**Task instructions**
Stop after the line containing "Authors/record (615, 613)": print each line exactly from the first line of the listing up to that point.

**Data for analysis**

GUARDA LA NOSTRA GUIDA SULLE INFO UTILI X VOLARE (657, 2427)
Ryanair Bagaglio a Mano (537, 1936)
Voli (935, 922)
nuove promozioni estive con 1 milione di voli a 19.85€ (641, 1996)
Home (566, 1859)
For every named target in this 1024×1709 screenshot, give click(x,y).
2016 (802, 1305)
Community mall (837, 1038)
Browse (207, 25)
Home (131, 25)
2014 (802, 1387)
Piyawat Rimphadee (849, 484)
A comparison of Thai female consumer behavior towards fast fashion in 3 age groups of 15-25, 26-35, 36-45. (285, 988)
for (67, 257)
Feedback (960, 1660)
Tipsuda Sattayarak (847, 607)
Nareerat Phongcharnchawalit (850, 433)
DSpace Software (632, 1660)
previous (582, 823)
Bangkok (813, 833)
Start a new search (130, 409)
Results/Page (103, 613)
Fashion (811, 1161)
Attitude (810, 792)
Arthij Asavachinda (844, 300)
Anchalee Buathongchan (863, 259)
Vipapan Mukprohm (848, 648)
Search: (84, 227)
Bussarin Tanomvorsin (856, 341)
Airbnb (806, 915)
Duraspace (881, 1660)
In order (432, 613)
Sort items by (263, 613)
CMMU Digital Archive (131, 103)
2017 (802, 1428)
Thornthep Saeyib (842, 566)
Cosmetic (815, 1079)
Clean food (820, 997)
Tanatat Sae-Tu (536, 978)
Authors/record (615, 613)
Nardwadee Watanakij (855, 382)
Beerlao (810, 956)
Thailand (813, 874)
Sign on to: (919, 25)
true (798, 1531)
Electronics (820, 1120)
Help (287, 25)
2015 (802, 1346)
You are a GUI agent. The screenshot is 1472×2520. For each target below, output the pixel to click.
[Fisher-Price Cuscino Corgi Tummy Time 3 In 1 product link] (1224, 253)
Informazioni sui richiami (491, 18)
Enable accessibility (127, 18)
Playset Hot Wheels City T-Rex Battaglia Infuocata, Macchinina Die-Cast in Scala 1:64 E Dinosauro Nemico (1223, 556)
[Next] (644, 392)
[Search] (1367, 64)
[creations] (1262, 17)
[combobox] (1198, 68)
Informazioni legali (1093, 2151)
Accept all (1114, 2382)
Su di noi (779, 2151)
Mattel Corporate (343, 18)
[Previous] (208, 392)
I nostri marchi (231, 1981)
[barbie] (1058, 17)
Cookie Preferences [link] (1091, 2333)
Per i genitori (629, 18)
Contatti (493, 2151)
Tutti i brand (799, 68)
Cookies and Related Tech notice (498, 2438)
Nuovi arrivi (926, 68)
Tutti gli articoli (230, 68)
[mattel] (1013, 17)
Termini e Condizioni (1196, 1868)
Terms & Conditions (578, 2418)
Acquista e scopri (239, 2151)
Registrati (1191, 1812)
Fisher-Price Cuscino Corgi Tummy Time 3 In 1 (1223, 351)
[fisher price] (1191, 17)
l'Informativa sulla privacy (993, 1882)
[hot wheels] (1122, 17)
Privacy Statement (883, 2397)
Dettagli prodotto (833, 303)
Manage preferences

**Result**
GUARDA LA NOSTRA GUIDA SULLE INFO UTILI X VOLARE (657, 2427)
Ryanair Bagaglio a Mano (537, 1936)
Voli (935, 922)
nuove promozioni estive con 1 milione di voli a 19.85€ (641, 1996)
Home (566, 1859)
For every named target in this 1024×1709 screenshot, give click(x,y).
2016 (802, 1305)
Community mall (837, 1038)
Browse (207, 25)
Home (131, 25)
2014 (802, 1387)
Piyawat Rimphadee (849, 484)
A comparison of Thai female consumer behavior towards fast fashion in 3 age groups of 15-25, 26-35, 36-45. (285, 988)
for (67, 257)
Feedback (960, 1660)
Tipsuda Sattayarak (847, 607)
Nareerat Phongcharnchawalit (850, 433)
DSpace Software (632, 1660)
previous (582, 823)
Bangkok (813, 833)
Start a new search (130, 409)
Results/Page (103, 613)
Fashion (811, 1161)
Attitude (810, 792)
Arthij Asavachinda (844, 300)
Anchalee Buathongchan (863, 259)
Vipapan Mukprohm (848, 648)
Search: (84, 227)
Bussarin Tanomvorsin (856, 341)
Airbnb (806, 915)
Duraspace (881, 1660)
In order (432, 613)
Sort items by (263, 613)
CMMU Digital Archive (131, 103)
2017 (802, 1428)
Thornthep Saeyib (842, 566)
Cosmetic (815, 1079)
Clean food (820, 997)
Tanatat Sae-Tu (536, 978)
Authors/record (615, 613)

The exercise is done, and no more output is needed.